Additionally, know what the labour laws in Kenya say about maternity leave over and above your company policies.
"Know that having a dependable support structure (e.g bae and your family and friends) makes all the difference in this journey."

More Money-Related Things To Consider

Do your research depending on your situation. Before the actual birth, a pregnant woman sees a doctor (an obstetrician or a gynaecologist) for monthly (sometimes weekly) checkups. There are also vitamins and pills, you have to take - these also cost money in addition to paying for consultations. If you don’t have medical aid, this is the time to find out all prices associated with having a bun in the oven. Find out how much it costs to give birth - this is obviously going to be different per pregnant woman but generally, you will either give birth naturally or surgically. 

The prices of the procedures differ per hospital and if the cost blows your mind (as it often does!), then look at government hospitals and find out which ones are close to you and which ones will work for your birth plan.
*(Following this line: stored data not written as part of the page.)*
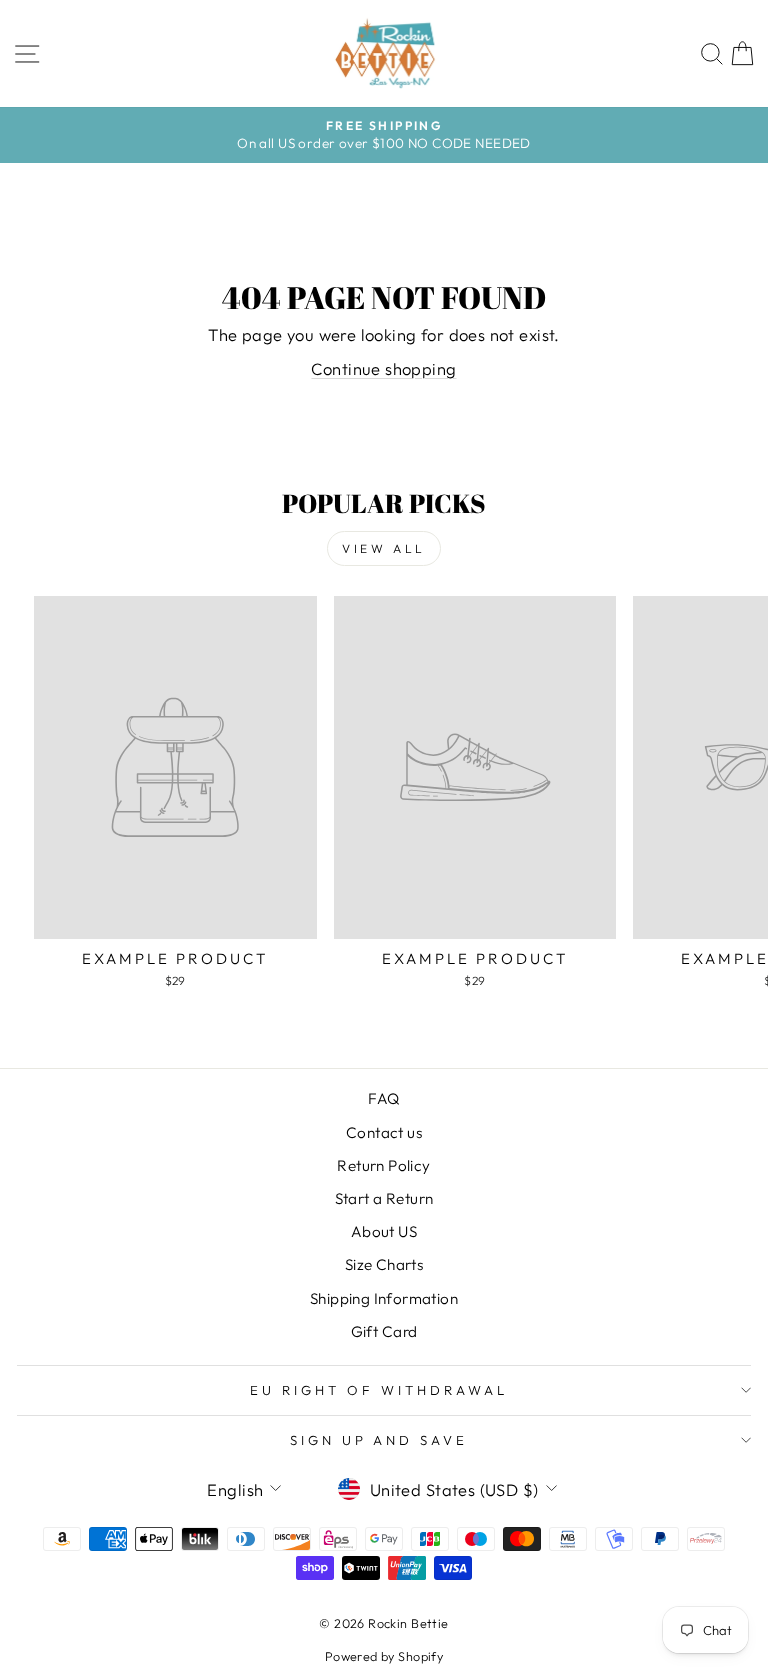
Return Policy (383, 1165)
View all (384, 548)
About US (384, 1231)
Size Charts (384, 1264)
If you have medical aid, find out EXACTLY what they will cover you for and where they will expect you to fork out money from your own purse. It is also worth having some money - in case of complications or medical emergencies that might pop up. 

Are You Ready To Embrace The Post-Partum You?

Everything is going to change. For some women, the change is for the better but for some, the change really messes them up. Your body will undergo hectic changes, which you should do your best to be prepared for. Most women devote themselves to their new-born and neglect self-care and self-love after giving birth. This only leads to problems in the future. 

Read up on things like post-partum depression and know that having a dependable support structure (e.g bae and your family and friends) makes all the difference in this journey. It is okay to need help and when it’s available always take it.